Captain Holmes commends the University administration for welcoming the program. After ROTC was pushed off many campuses throughout the United States in the 1970’s in protest against the Vietnam War, he sees a re-emergence of the program at both land-grant schools and private universities. On a campus where space is premium, the University has provided the program with its own office in Bixel Hall, with a liaison in the undergraduate admissions office, and with human resources support staff. It has also backed the core curriculum and recognized the program requisite of absolute physical fitness by assigning space at ChargerRec for morning calisthenics. In the fall, the University will demonstrate its supreme commitment to the success of the program by allocating a block of rooms in Botwinik Hall so that the cadets may bunk together. Sharing dorm space will foster camaraderie as well as the feeling of functioning as a team, aspects essential to succeed in such a rigorous program and, later, in military life. And, with the office just steps away, it will seem as if the cadets have their own tiny base on campus.
At UNH, the ROTC program has called many and demanded much. Few can answer that call or meet that demand. One such, a nonesuch, is Cadet Junior Adam R. Wolfe who has both answered the call and met the demand, electing the army as his chosen, and challenging, career. Cadet Wolfe, who has a 3.7 GPA, hails from Southwick, Massachusetts. A criminal justice major, Cadet Wolfe was attracted to the ROTC because of its central values of loyalty, duty, respect, integrity. Moreover, there is a history of family service to the military. His grandfather served in the navy during World War II and the Korean conflict, and now serves as his grandson’s mentor. With this family support and guidance, Cadet Wolfe has embraced the ROTC program as a way of life, a way to better himself, a way to prepare for the future. He cites the military cadre for the UNH program – active military personnel who have over one hundred years of combined experience – as providing the continuous cycle of learning which has pushed him to be the better of the best.

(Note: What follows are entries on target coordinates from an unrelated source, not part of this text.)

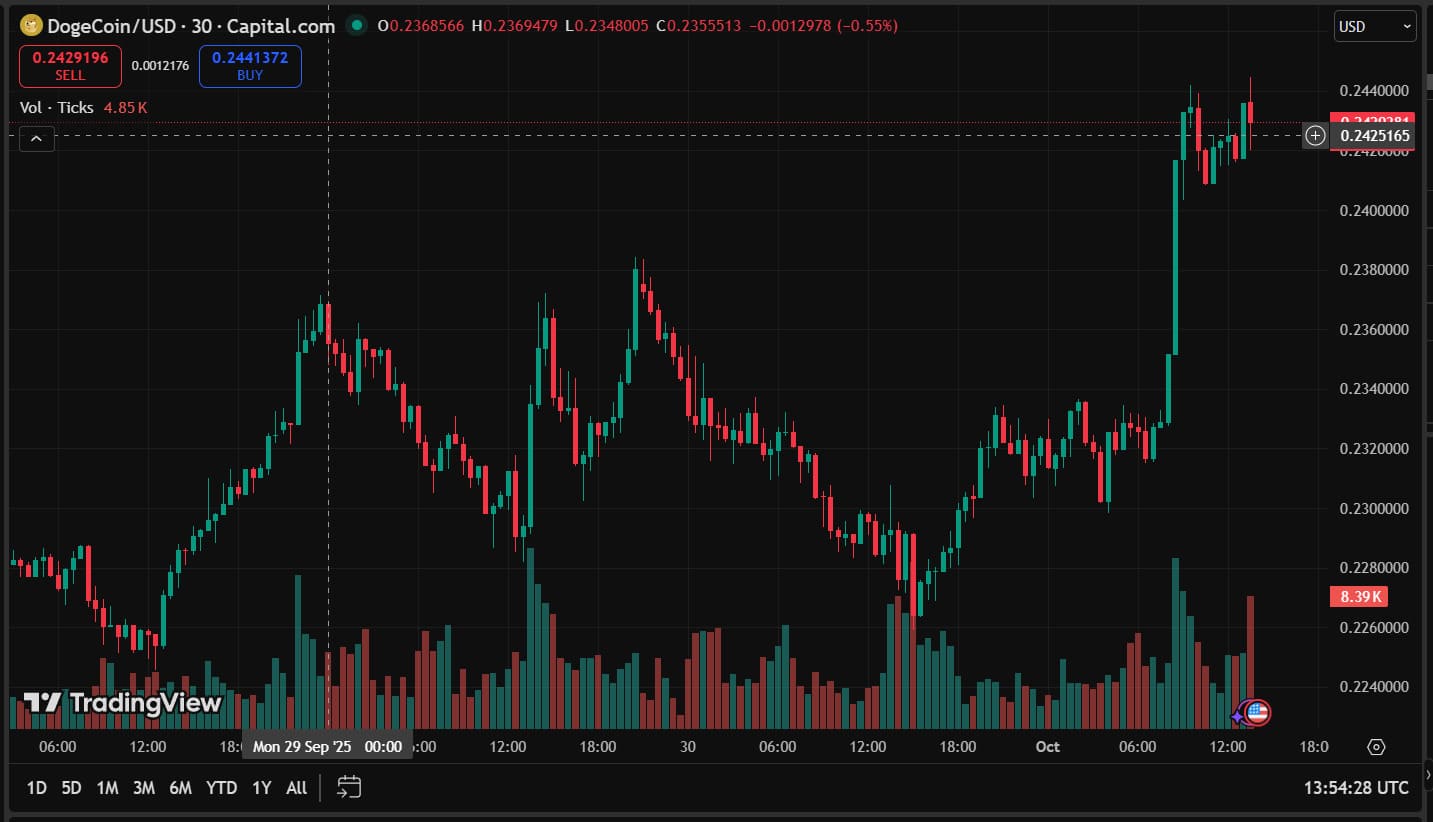Switch to the 6M date range

180,788
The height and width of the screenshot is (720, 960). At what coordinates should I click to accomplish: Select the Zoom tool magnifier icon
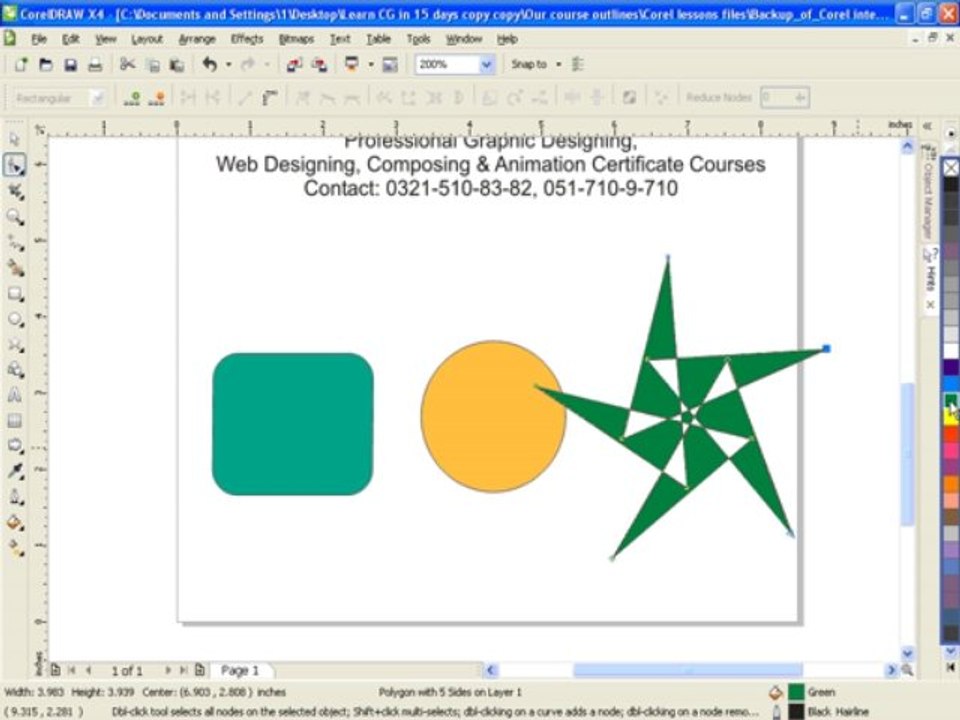pos(15,217)
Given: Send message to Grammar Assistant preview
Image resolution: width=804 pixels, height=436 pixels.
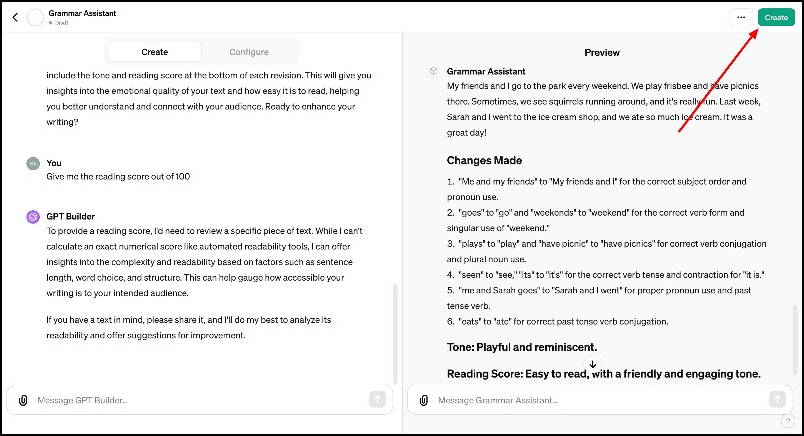Looking at the screenshot, I should (x=777, y=399).
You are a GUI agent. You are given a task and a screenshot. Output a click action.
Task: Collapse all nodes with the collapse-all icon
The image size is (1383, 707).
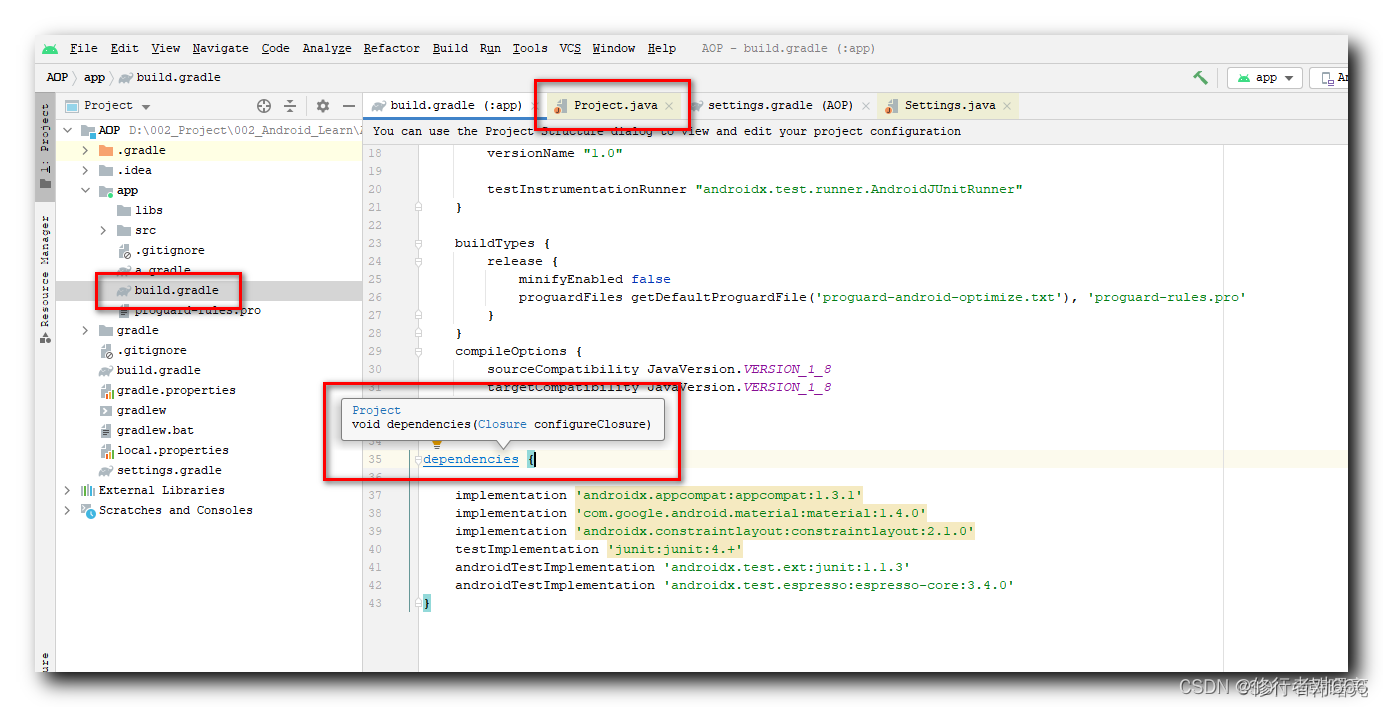tap(289, 105)
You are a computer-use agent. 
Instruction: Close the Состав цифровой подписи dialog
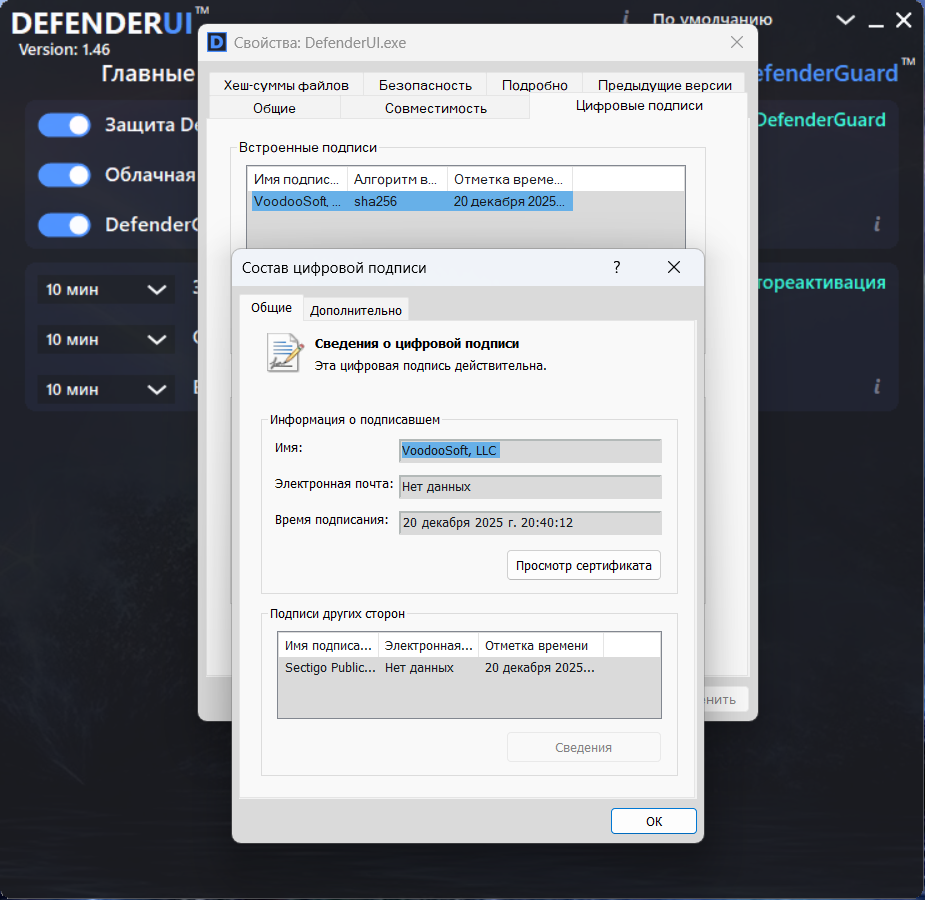pos(674,267)
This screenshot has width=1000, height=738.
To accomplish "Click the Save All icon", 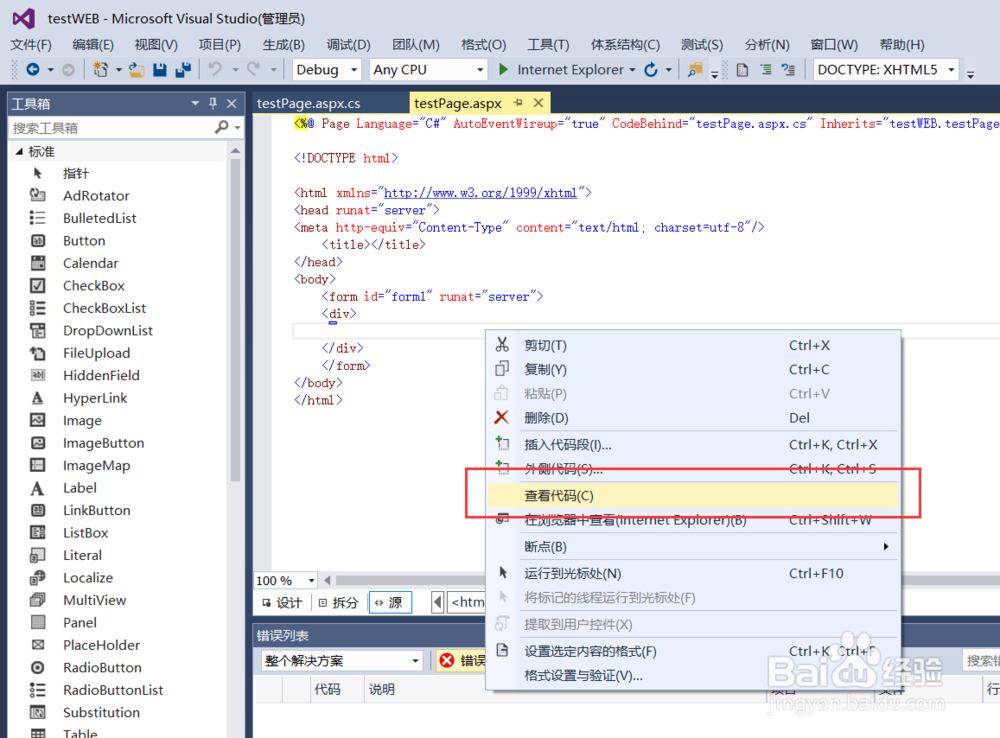I will click(182, 69).
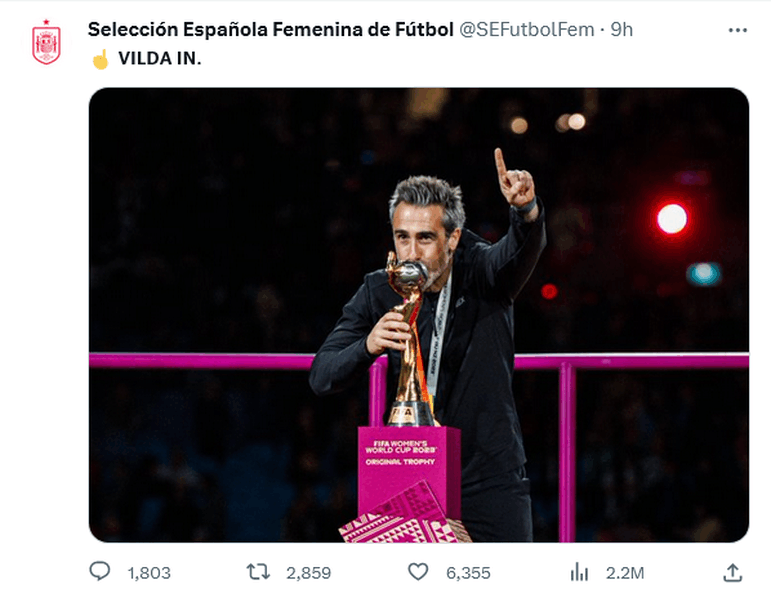771x598 pixels.
Task: Click the raised index finger hand in the photo
Action: (514, 180)
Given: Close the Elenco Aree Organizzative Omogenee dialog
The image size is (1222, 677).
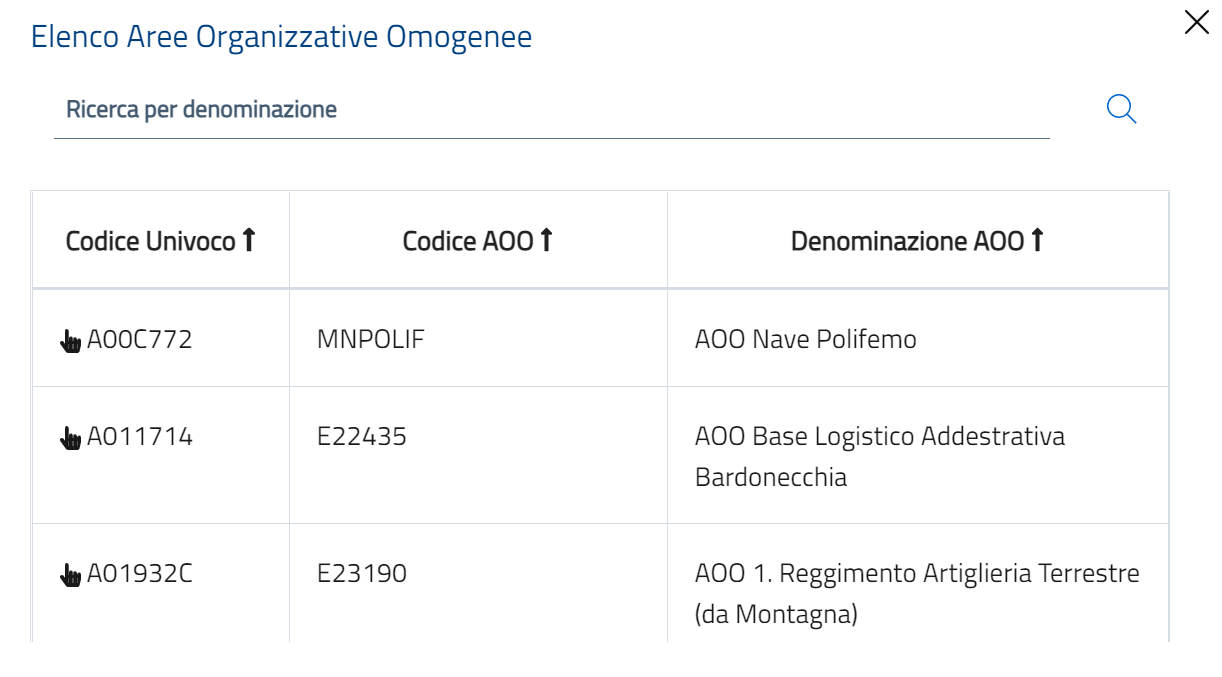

And, only the better of the best has seen the world as Cadet Wolfe has seen it. In the summer of 2011, he had the opportunity to jump out of a C-130 aircraft at an elite airborne training school in Fort Benning, Georgia. Of course, he landed on his feet, which is essential to safety. In the press release describing this achievement as well as his others, he states, “You hit the ground at ten to twenty miles per hour depending on weather conditions. You really have to learn to land right to prevent injury.” For the first jump, he admitted that he was a little nervous, but “really pumped. “When I turned and jumped out of the door I felt a rush.” This training, which was only open to outstanding ROTC cadets from all military branches during the summer after their sophomore year of college, included a night jump and jumps in full battle gear. Between jumping out of airplanes, maintaining an exemplary grade-point average as a criminal justice major with a minor in Arabic, sustaining excellence in his duties as a cadet, working at ChargerRec as a supervisor, participating in a myriad of clubs and organizations, and constantly achieving a perfect (and rare) score of 300 on monthly physical fitness tests, it is difficult to believe that Wolfe could have time for a social life.